Il me semble également nécessaire de s'interroger sur les répercussions possibles du point de vue de la sécurité aérienne et aéroportuaire. En effet, au lendemain des attentats de Paris, des contrôles ont été opérés dans les aéroports parisiens et plus de soixante-dix badges d'accès ont été retirés à Roissy et à Orly, notamment pour prévenir d'éventuels cas de radicalisation.

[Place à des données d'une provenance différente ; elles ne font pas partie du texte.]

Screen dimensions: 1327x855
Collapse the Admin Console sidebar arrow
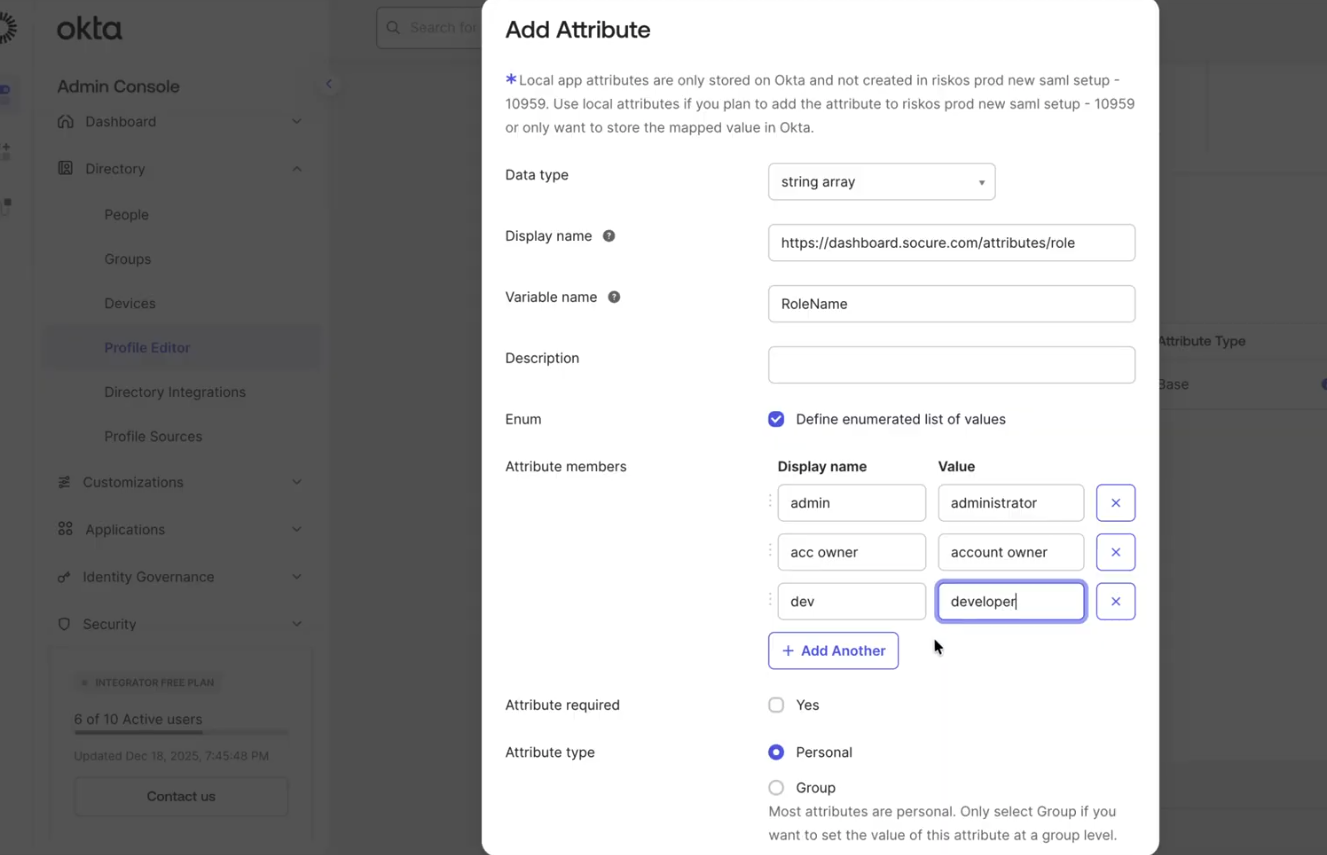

On s'en félicite, évidemment, mais on s'interroge aussi.

Madame la secrétaire d'État, vous n'êtes pas sans savoir qu'au terme de l'audition de la direction et de tous les syndicats – qu'il s'agisse de l'intersyndicale ou des syndicats signataires des différents plans, la CFDT et CFE-CGC – par la commission des affaires économiques, la commission des affaires sociales et la commission du développement durable, la représentation nationale reste particulièrement vigilante à la suite des négociations.

À ce sujet, la presse écrite indiquait hier qu'un comité central d'entreprise extraordinaire se réunirait le vendredi 15 janvier dans le but de proposer un « plan A+ » afin de sortir le dialogue social du blocage et de parvenir enfin à un accord. Il serait question d'une croissance assortie d'une politique d'embauche et de progression de carrière également ambitieuse, en contrepartie d'efforts de productivité.

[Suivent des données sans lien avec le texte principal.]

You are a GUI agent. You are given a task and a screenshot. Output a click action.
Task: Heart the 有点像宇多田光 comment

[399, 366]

Dans cette perspective, je souhaiterais savoir dans quel état d'esprit se trouve l'État, actionnaire à hauteur de 17,6 %. Au moment où la communauté nationale se réunit autour du drapeau français, il serait dommageable que le bleu-blanc-rouge disparaisse peu à peu de l'espace aérien.

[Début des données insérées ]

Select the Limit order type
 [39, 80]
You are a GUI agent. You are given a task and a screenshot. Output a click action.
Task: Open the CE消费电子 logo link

Mme la présidente. La parole est à Mme la secrétaire d'État chargée du commerce, de l'artisanat, de la consommation et de l'économie sociale et solidaire.

Mme Martine Pinville, secrétaire d'État chargée du commerce, de l'artisanat, de la consommation et de l'économie sociale et solidaire. Madame la députée, chère Catherine Lemorton, comme vous le soulignez, le trafic en France et en Europe croît à un rythme rapide et il est essentiel que le groupe AF-KLM soit en mesure de se positionner dans cet environnement concurrentiel. Pour cela, et malgré les efforts déjà engagés dans le cadre du précédent plan stratégique Transform 2015, AF-KLM doit parvenir à réduire des écarts de productivité observés notamment par rapport à ses concurrents.

L'environnement économique dans lequel évolue Air France-KLM est particulièrement concurrentiel, ce qui maintient sa recette unitaire sous pression. Parallèlement, ses coûts continuent à être significativement plus élevés que ceux de ses concurrents. Les résultats d'Air France en 2015 seront vraisemblablement rehaussés, notamment, par la baisse du prix du carburant, qui permet au groupe de réaliser des économies importantes. Cette embellie ne doit toutefois pas masquer le fait que le groupe doit réaliser encore les gains de compétitivité nécessaires pour retrouver un chemin de croissance durable.

Il est essentiel que, dans le cadre d'un dialogue social apaisé, Air France apporte des réponses à ces problématiques. La recherche de négociations sociales est assurément le vecteur privilégié. Je comprends que des réunions informelles se sont tenues et se poursuivent entre la direction d'Air France et les pilotes, mais également avec le personnel navigant commercial. Je formule le souhait qu'elles aboutissent prochainement à des accords.

Le plan de restructuration alternatif que vous désignez sous le nom de « plan B » est conditionné par l'issue des négociations. Air France a convoqué pour le 15 janvier un comité central d'entreprise extraordinaire, dont l'ordre du jour vise une information sur la situation de l'entreprise, ses perspectives et son projet de développement. Il apparaît donc qu'il est trop tôt pour se prononcer sur ce nouveau plan.

Je ne doute pas, par ailleurs, que l'entreprise prenne pleinement en compte les impératifs de sécurité dans l'organisation de ses activités.

Sur ce dossier, la volonté de l'État est de favoriser la restauration de la compétitivité du groupe pour un développement rentable et pérenne au service de l'ensemble des parties prenantes.